[Records for locating described items]
□ □ □ □ □ □ □

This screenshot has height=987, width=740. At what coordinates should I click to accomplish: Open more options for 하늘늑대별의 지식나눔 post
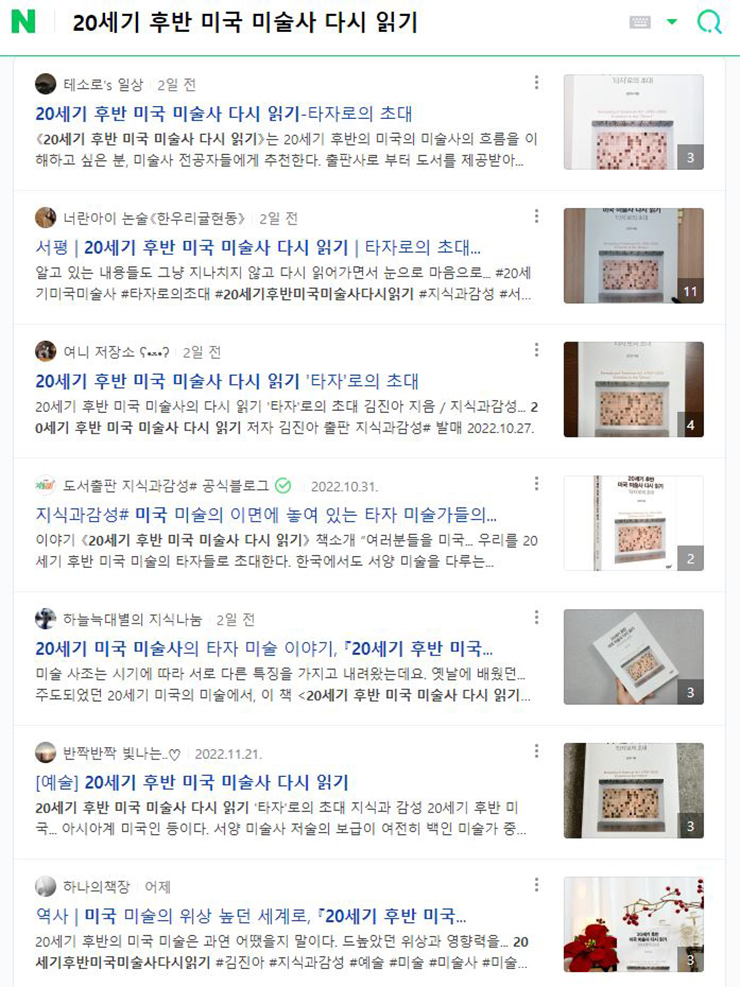[536, 617]
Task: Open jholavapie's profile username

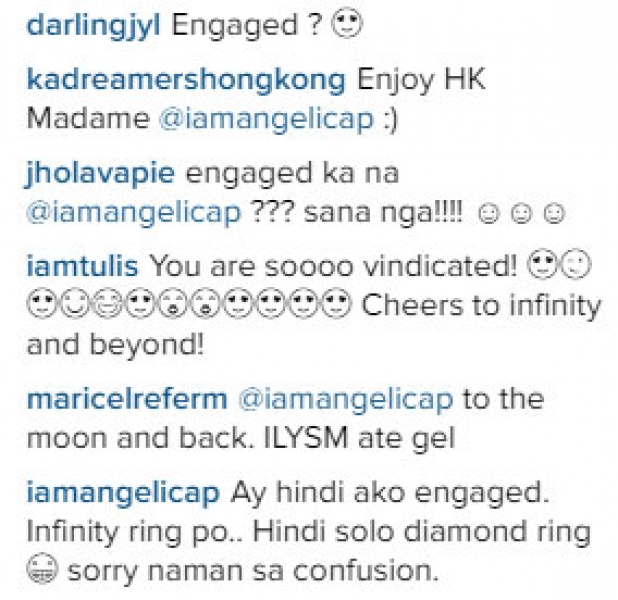Action: tap(100, 174)
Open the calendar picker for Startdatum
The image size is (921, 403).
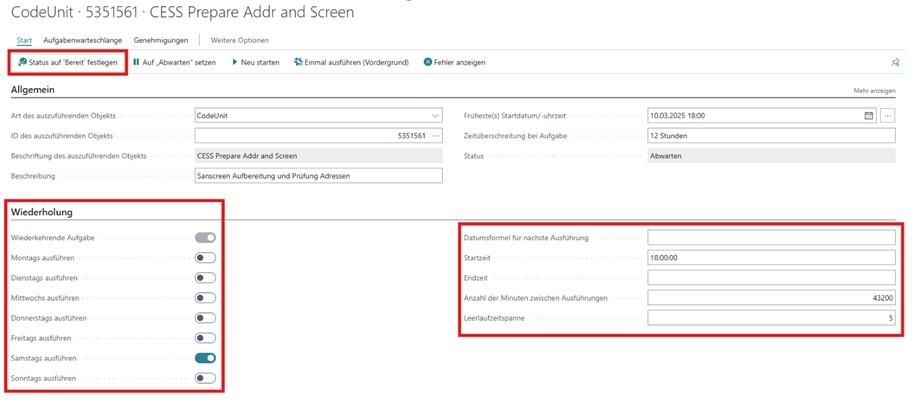(869, 115)
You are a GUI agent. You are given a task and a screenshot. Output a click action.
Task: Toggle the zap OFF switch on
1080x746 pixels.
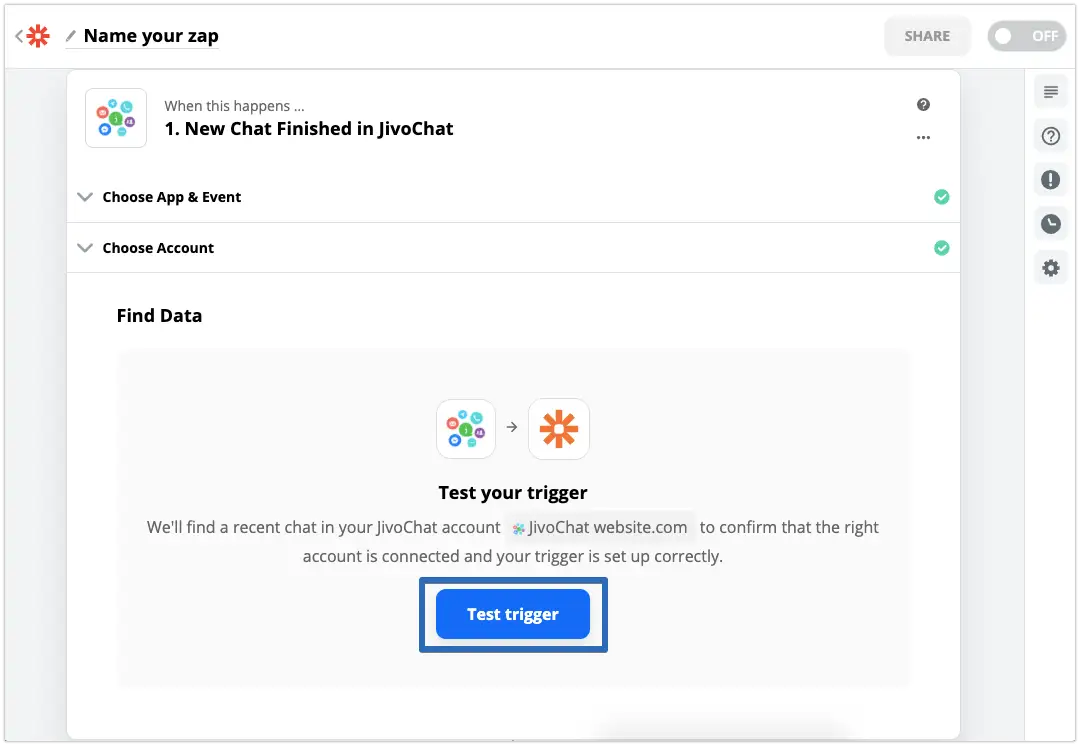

□ □ □ □ □ □ □

## GIVEN REQUEST
Please pull out every line of the records that contains the word "click", counting only matches with the same capitalization.

## RESULT OF THIS EXERCISE
This screenshot has height=987, width=740. At what coordinates should I click to accomplish: Open more options for 하늘늑대별의 지식나눔 post
You are a GUI agent. You are given a task and a screenshot. Output a click action.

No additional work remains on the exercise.